Doctors and teachers have a clear place in mission, but what about waste management consultants? We spoke to Ben, a waste management consultant based in the U.K., who has been using his professional skills in a series of short-term trips to Mongolia, to find out more.

What got you interested in short-term missions?

My family. Two of my older sisters went on short-term missions trips, inspiring me to consider doing the same. Later, I went on a trip to Budapest with Operation Mobilization (OM) and enjoyed that, so I’d gotten a taste for missions.
My wife and I also felt called to use our professional skills for God’s glory. Isaiah 61:1 was an important verse for us as it shows a calling to the brokenhearted and poor in spirit. We felt our skills should not be kept for our society and ourselves alone, but shared. We had also received prophecies and believed that God was saying that he had a place for us in his mission.
That place became clearer for me over time. In my profession, I see waste as a resource rather than a liability, but I believe that’s true on a spiritual level too. In the beginning, God said his creation was “very good,” meaning it probably wasn’t filled with garbage. So, part of bringing God’s kingdom “on earth as it is in heaven” means looking after creation. And that means disposing of waste well.
As we prayed and discussed the options, we realized that God could use our skills in his mission without us becoming traditional, full-time missionaries, so we approached various organizations to see how we could serve short-term.

Why go to Mongolia?

It wasn’t my first choice! [Ben laughs.] Sri Lanka would have been nice and warm! All the other organizations we spoke to would take my wife and use her teaching skills, but they didn’t know what to do with a waste manager! But in Mongolia, OMF had a place for her but also recognized a waste problem and had the capacity to use me.

What was the first trip like?

Initially I went for three weeks to see what opportunities there would be to use my skills. It was the end of winter, so it was a tough time to go and there were some frustrating things, but my overall impression was positive and that there was a surprising amount I could do.

How have the subsequent trips worked and what kind of things have you been doing?

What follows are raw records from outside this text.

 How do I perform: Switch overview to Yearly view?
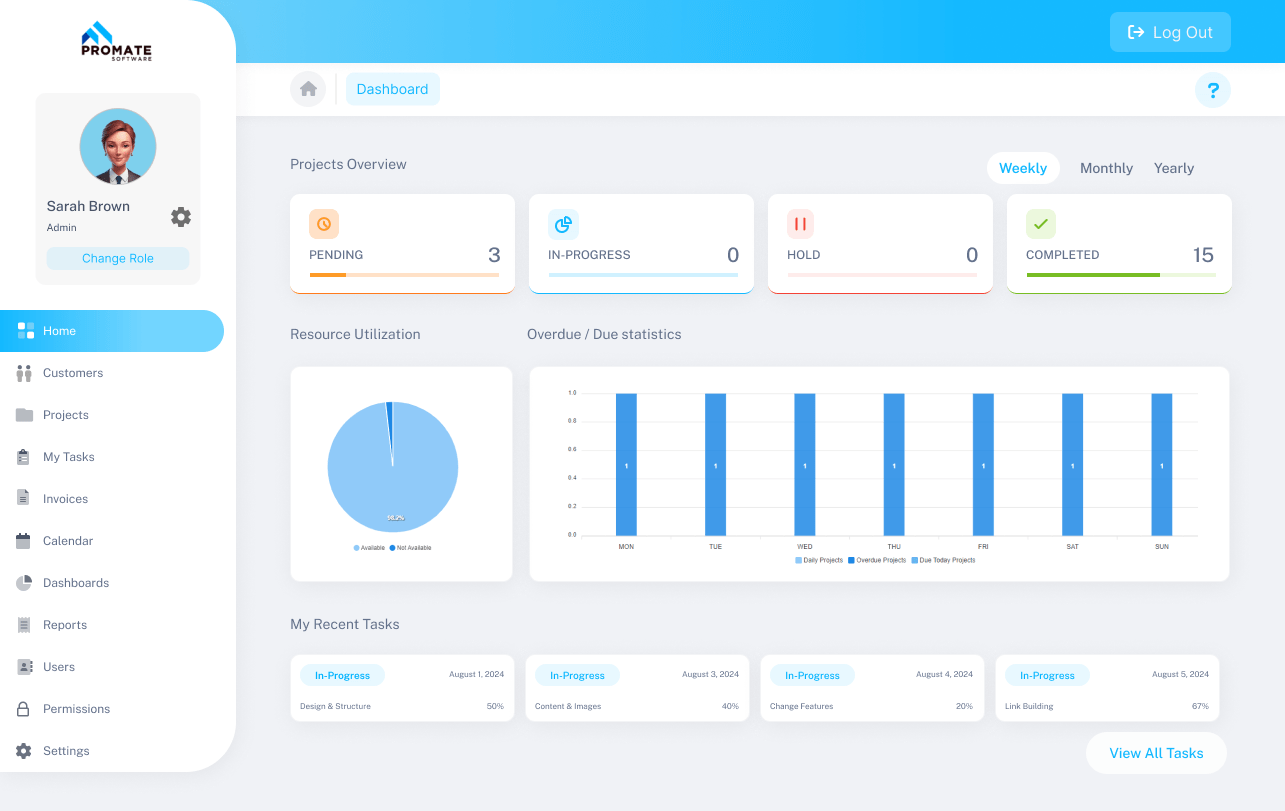[1173, 168]
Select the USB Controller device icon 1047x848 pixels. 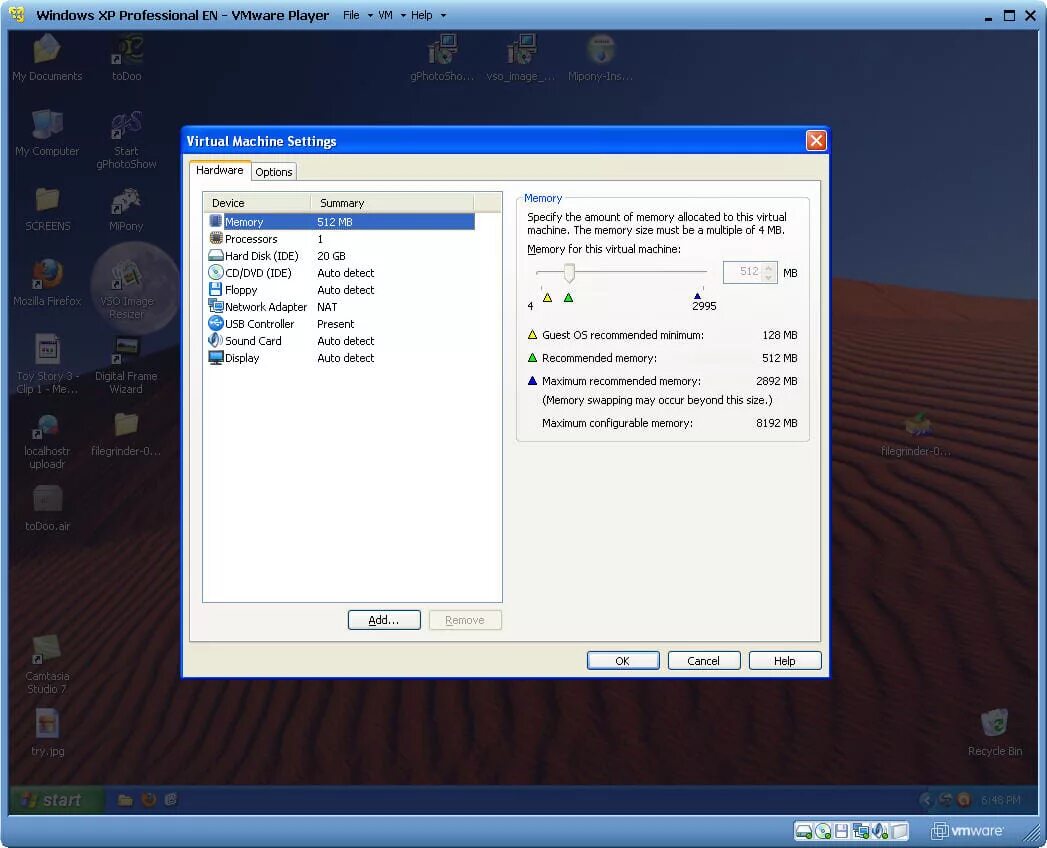(x=215, y=324)
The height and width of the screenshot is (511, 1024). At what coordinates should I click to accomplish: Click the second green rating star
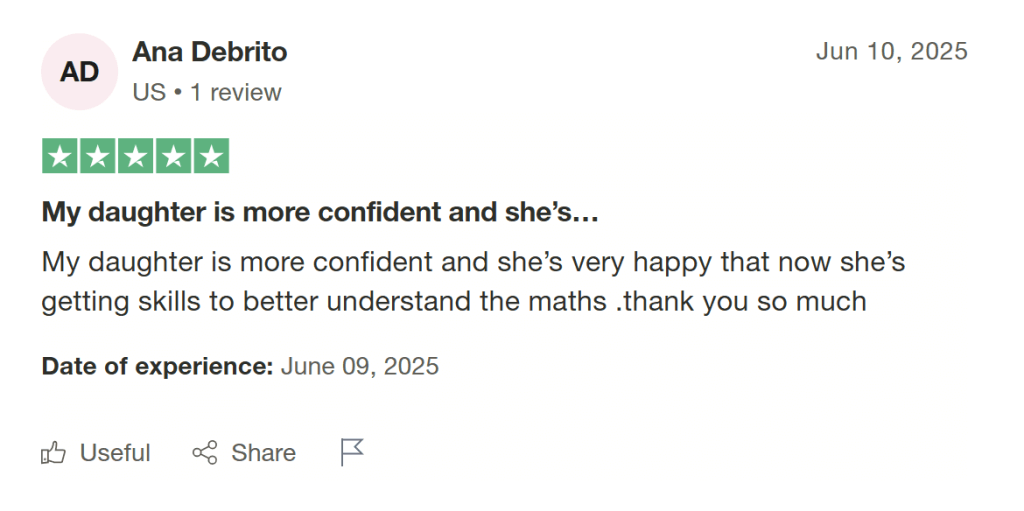tap(98, 156)
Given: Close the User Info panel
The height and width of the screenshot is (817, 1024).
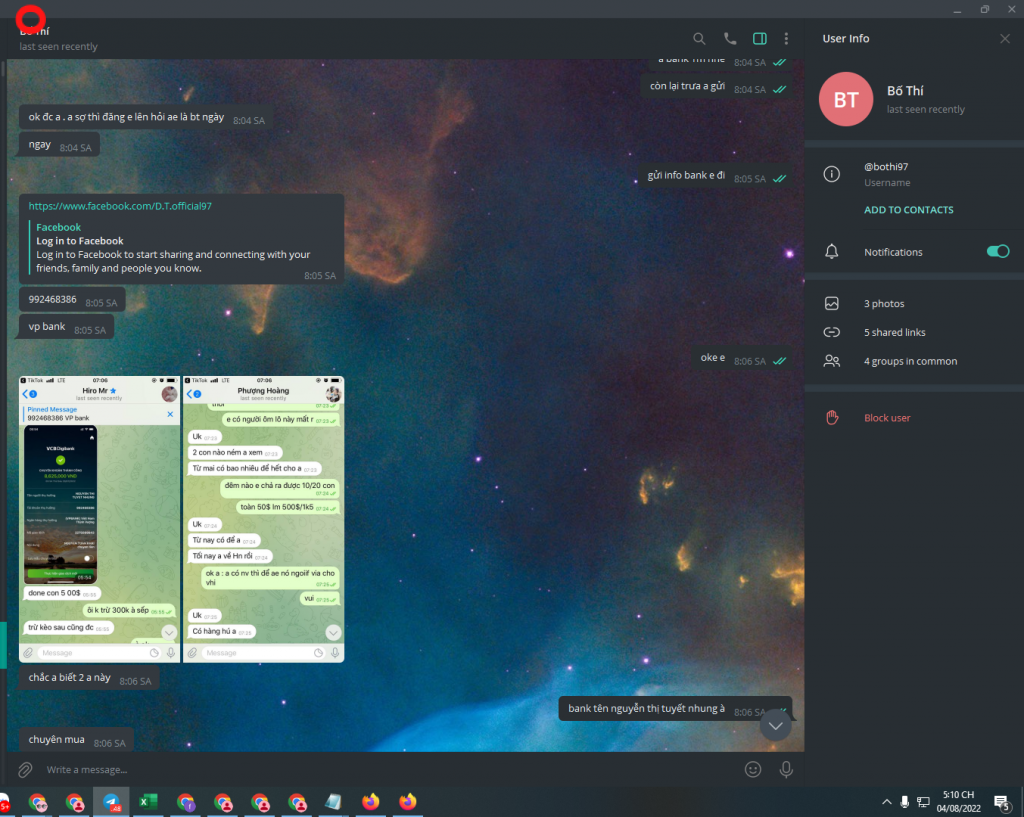Looking at the screenshot, I should (x=1005, y=39).
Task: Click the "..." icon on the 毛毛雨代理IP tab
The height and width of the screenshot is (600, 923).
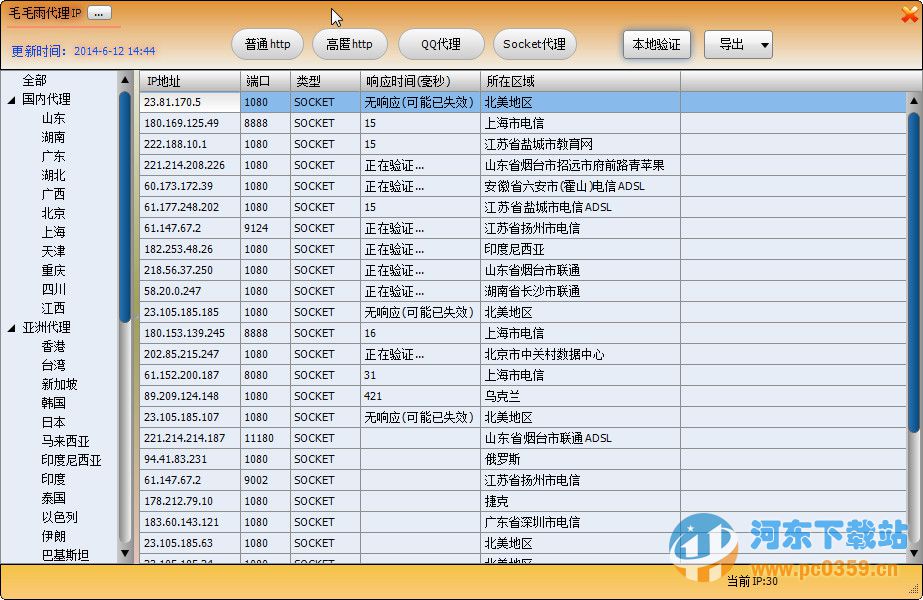Action: tap(98, 14)
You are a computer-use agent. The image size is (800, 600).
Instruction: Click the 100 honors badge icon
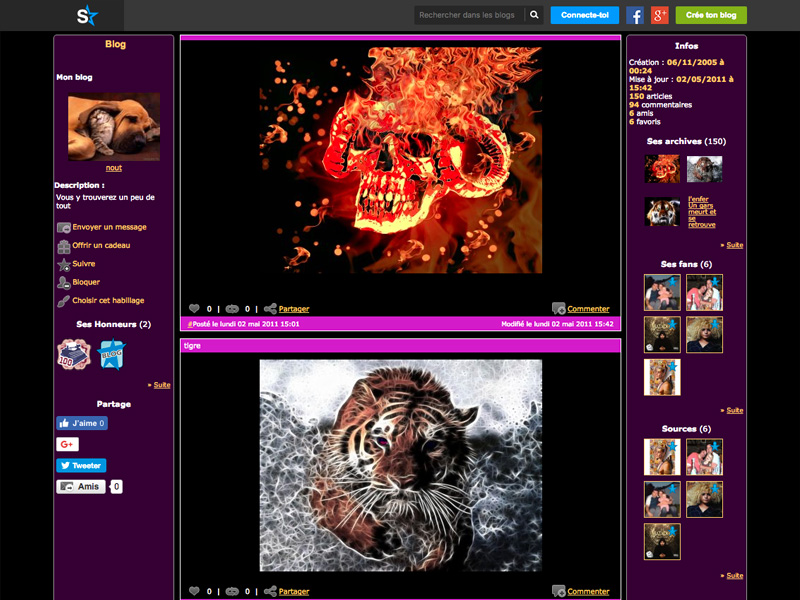coord(73,354)
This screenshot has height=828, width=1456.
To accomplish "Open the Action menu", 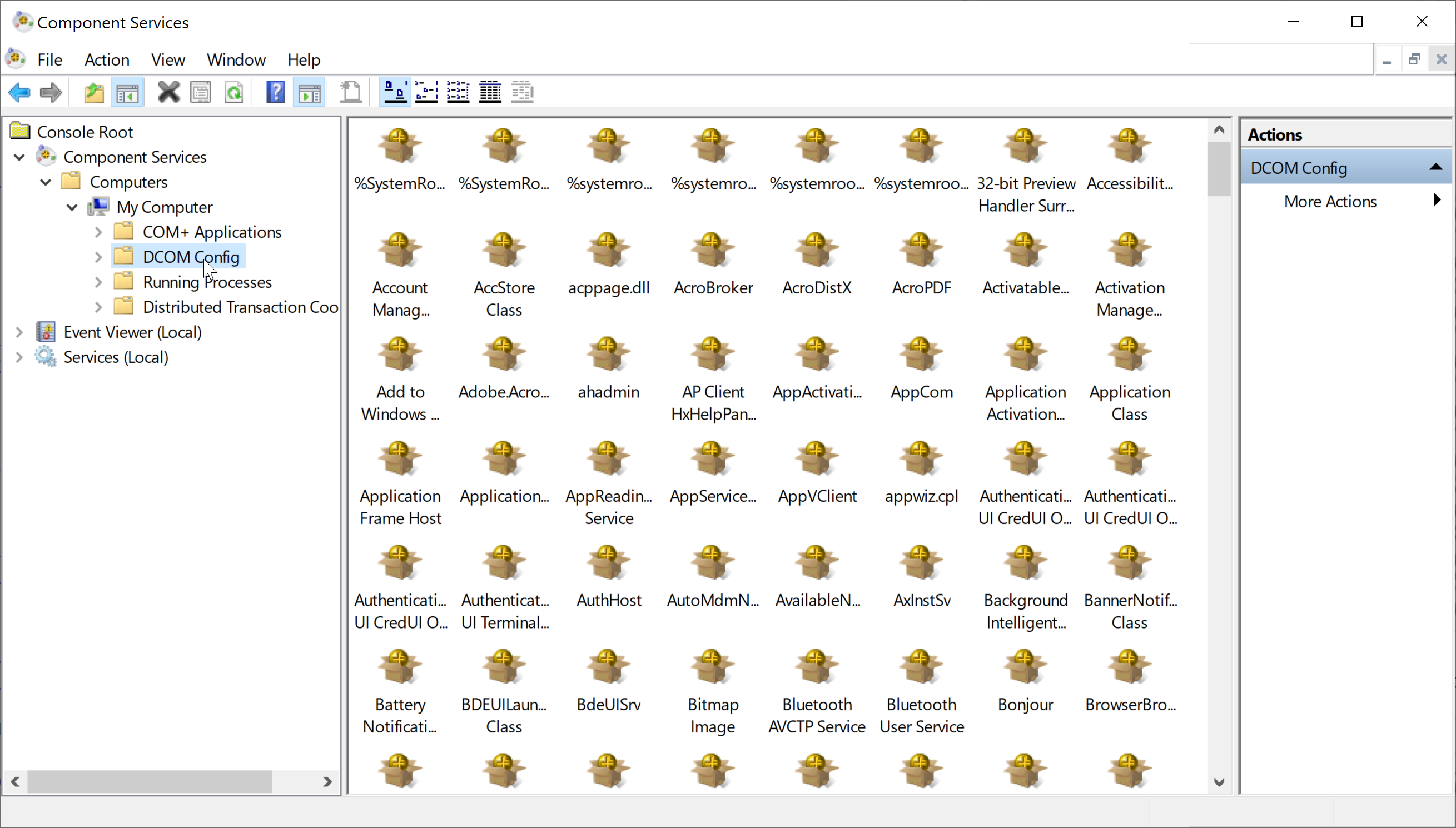I will point(106,60).
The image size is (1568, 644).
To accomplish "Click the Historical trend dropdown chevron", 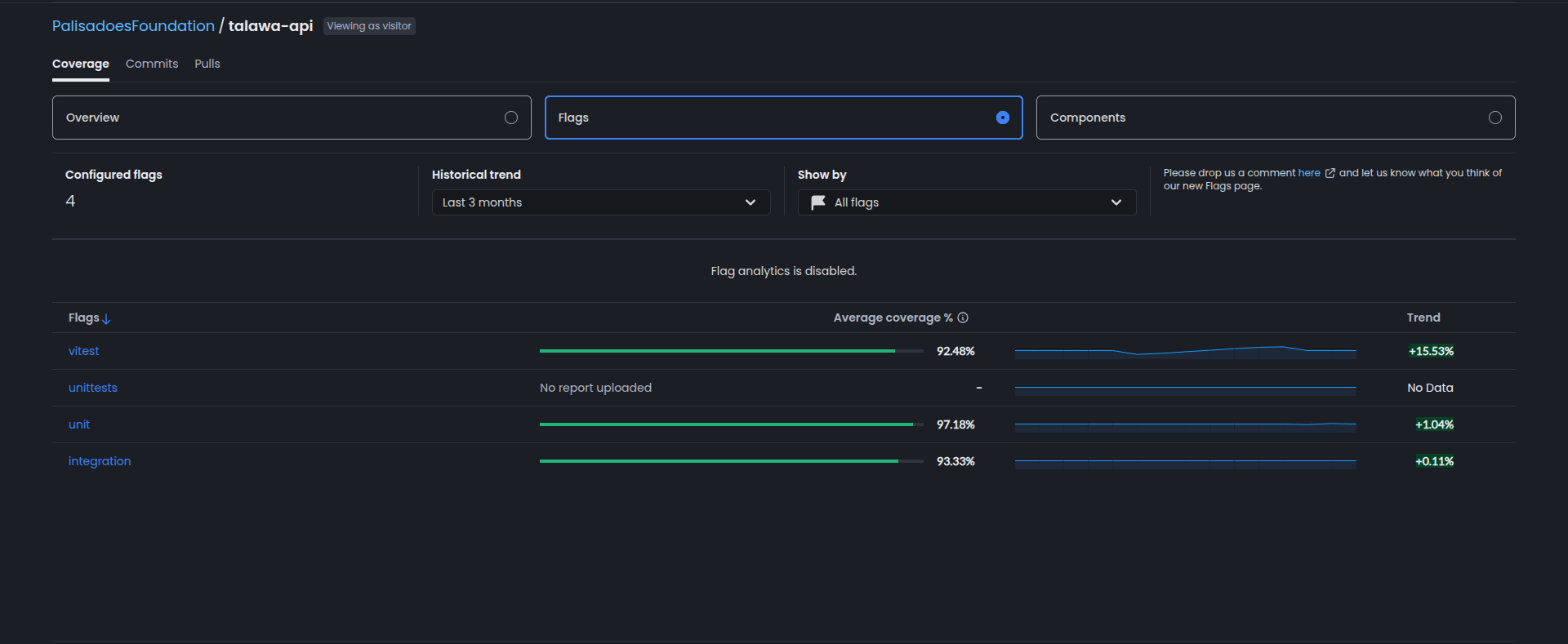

I’ve now been out to Mongolia three times for around three weeks at a time because, from a practical point of view, it’s an easy amount of time to get off work, and I can get permission from my wife and child!
I’ve been involved in helping set up and develop three waste management projects that are now proving really successful and are supporting a gifted local evangelist and his alcohol recovery ministry. They were burning coal to heat their buildings, but I noticed that a large amount of cardboard and pine-nut-shell waste was available. Pressing these rich carbon products into briquettes created a much cheaper and cleaner alternative to coal.
Once they started making these briquettes, they quickly used the cardboard within the local area. Setting up the first formal recycling collection service in the area was a good way to get more cardboard and collect other recyclables. Better waste management reduces air pollution and increases recycling, helps the ministry become financially self-supporting and provides employment for those on the program, enabling them to move on. It’s all part of the gift of new life that Jesus offers for those on the program.
The third project supporting the recovery ministry turns animal fats, which are plentiful in Mongolia, into soap. On my return visits I’ve been helping develop this project. By adding essential oils, the soap is becoming a product tourists might buy. These sales increase the project’s income, but essential oils are expensive and have to be imported, so on my next visit, I’m planning on taking a distillation kit to them so they can distil the oils from local products.
The local, long-term team does most of the legwork on these projects, but I come alongside on a regular basis and help develop the projects with equipment or training and they can always e-mail me for advice. There are definitely opportunities for someone like me with professional skills to come regularly as a kind of “long-term, short-termer” and support long-term workers.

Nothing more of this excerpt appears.